Nevertheless, a win is a win, no matter how ugly.
“I look at the first two weeks where we averaged over 500 yards in offense, and we lost both games,” Kelly said. “For me it’s really about winning games and making certain that we do that. I’d rather do that and be out-coached and win ugly … Beauty points, style points — I’m not really interested in those things.”
Luckily for Kelly, sophomore quarterback Tommy Rees administers the Irish offense with little of either. But the young quarterback once again delivered a late fourth-quarter touchdown when the Irish needed it most, finding junior tight end Tyler Eifert with a six-yard touchdown pass that proved to be the game-winner against Pittsburgh.

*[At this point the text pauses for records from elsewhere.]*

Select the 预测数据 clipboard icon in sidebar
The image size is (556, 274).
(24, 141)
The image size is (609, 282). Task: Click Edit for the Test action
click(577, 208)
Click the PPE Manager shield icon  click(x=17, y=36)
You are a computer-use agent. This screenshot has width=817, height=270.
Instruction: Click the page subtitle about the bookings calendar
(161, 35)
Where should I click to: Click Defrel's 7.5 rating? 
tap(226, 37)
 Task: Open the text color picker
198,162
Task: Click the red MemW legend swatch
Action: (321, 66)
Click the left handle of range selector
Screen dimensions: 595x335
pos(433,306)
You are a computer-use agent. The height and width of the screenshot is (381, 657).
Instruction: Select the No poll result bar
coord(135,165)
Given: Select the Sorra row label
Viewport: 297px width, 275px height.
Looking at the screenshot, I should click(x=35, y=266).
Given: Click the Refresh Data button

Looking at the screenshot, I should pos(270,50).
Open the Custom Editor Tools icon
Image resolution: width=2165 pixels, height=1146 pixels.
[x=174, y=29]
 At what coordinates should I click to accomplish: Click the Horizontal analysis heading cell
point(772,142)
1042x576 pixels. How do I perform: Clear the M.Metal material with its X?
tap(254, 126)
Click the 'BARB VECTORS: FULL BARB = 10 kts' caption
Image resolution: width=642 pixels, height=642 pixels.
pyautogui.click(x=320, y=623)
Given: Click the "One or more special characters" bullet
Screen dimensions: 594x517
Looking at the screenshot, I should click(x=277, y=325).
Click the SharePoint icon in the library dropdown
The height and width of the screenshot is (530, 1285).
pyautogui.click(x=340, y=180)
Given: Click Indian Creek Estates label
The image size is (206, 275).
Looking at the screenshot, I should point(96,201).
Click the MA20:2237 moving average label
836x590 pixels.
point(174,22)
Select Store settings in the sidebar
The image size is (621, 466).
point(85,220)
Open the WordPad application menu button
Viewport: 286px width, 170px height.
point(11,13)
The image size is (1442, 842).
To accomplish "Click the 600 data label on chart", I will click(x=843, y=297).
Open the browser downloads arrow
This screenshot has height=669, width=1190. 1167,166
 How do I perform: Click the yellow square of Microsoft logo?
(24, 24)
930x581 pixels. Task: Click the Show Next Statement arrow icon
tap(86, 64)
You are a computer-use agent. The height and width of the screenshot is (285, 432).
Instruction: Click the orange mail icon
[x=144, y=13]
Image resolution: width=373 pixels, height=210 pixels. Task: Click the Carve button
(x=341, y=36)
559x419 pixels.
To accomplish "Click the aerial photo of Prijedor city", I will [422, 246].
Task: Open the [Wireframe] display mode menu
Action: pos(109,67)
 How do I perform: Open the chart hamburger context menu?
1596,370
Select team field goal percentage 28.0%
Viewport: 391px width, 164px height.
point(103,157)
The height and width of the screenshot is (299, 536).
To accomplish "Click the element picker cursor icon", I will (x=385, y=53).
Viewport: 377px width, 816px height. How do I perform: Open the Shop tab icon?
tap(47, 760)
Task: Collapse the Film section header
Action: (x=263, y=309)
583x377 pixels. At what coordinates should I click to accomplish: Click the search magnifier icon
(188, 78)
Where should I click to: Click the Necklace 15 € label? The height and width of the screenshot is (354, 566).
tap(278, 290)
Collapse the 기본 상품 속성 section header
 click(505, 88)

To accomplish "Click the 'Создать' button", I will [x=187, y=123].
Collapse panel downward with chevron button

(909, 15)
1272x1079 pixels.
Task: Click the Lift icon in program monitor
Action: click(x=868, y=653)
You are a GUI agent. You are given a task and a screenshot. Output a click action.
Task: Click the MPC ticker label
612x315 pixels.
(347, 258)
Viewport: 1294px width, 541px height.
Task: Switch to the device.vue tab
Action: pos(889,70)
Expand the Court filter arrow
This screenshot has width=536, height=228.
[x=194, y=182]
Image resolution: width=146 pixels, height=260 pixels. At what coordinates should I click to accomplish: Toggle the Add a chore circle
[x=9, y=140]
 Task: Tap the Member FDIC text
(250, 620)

“You can put together an incredible highlight reel with Tommy Rees this year,” Kelly said. “And you could also put together a blooper film. So it’s really being able to gain that consistency of play after play after play. A lot of that is learning and experience, and that’s where we’re at.”
Rees committed another two turnovers in the contest, bringing his season total to nine. Nevertheless, Kelly reaffirmed his confidence in Rees’ ability to improve as the season progresses, downplaying the possibility of a potential switch back to senior quarterback Dayne Crist as the starter.
“We better not be talking about this stuff next year or there will be another quarterback playing,” Kelly said. “But [Rees] is learning. Some of the body of his work is really good and some of it needs great improvement, and he knows that. I know that, and we believe that he’s capable of being more consistent for a longer period of time.”
Although Rees’ inability to scramble and his limited “escapability” pose potential threats to a spread offense, Kelly identified specific features that could be incorporated into the offense moving forward. The coach said stretching the field vertically with the long ball and more touches for senior wide receiver Michael Floyd, who tallied 27 yards on just four catches in Saturday’s contest, would be looked at moving forward.
“I think there’s going to be some games as it unfolds that [Floyd’s] not going to get 10 passes — it’s just the nature of the game,” he said. “I think there’s a number of ways that we can continue to make sure that he gets the appropriate amount of touches, but we just don’t want that to be a consistent kind of scenario more than anything else.”
After completing the first leg of the season, Kelly stressed the importance of keeping his players healthy heading into the heart of the season. After playing three consecutive teams currently ranked in the USA Today top-25 to start the season, Notre Dame does not face a currently top-ranked opponent until the season finale against No. 4 Stanford.
“Going into week five, the most important thing is that our guys are taking care of themselves and making sure that we’re able to get all of our players at 100 percent on Saturday,” Kelly said, “because when you play the kind of schedule that we have in the first five weeks, you’ve got to make sure that your guys are ready to play every week physically.”